Work request |
Could you give the entries again, exactly as written?

Data excerpts |
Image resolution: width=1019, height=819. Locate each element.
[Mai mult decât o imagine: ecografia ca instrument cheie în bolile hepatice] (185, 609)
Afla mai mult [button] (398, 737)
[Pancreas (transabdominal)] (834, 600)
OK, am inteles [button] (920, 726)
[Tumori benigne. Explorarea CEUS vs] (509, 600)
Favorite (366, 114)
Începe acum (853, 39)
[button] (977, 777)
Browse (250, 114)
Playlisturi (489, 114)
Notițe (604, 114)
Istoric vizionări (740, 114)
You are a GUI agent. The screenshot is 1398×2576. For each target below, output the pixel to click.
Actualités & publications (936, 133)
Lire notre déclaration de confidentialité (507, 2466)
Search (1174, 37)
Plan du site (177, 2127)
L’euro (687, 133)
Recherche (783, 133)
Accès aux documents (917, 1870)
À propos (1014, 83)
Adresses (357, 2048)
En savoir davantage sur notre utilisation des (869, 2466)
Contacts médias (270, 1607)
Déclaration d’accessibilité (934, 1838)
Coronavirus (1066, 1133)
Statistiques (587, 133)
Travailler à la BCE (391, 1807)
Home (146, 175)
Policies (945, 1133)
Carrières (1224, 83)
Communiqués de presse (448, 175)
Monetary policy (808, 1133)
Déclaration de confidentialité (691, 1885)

Answer section |
Image resolution: width=1019, height=819. Locate each element.
[Mai mult decât o imagine: ecografia ca instrument cheie în bolile hepatice] (185, 609)
Afla mai mult [button] (398, 737)
[Pancreas (transabdominal)] (834, 600)
OK, am inteles [button] (920, 726)
[Tumori benigne. Explorarea CEUS vs] (509, 600)
Favorite (366, 114)
Începe acum (853, 39)
[button] (977, 777)
Browse (250, 114)
Playlisturi (489, 114)
Notițe (604, 114)
Istoric vizionări (740, 114)
You are a GUI agent. The screenshot is 1398×2576. For each target below, output the pixel to click.
Actualités & publications (936, 133)
Lire notre déclaration de confidentialité (507, 2466)
Search (1174, 37)
Plan du site (177, 2127)
L’euro (687, 133)
Recherche (783, 133)
Accès aux documents (917, 1870)
À propos (1014, 83)
Adresses (357, 2048)
En savoir davantage sur notre utilisation des (869, 2466)
Contacts médias (270, 1607)
Déclaration d’accessibilité (934, 1838)
Coronavirus (1066, 1133)
Statistiques (587, 133)
Travailler à la BCE (391, 1807)
Home (146, 175)
Policies (945, 1133)
Carrières (1224, 83)
Communiqués de presse (448, 175)
Monetary policy (808, 1133)
Déclaration de confidentialité (691, 1885)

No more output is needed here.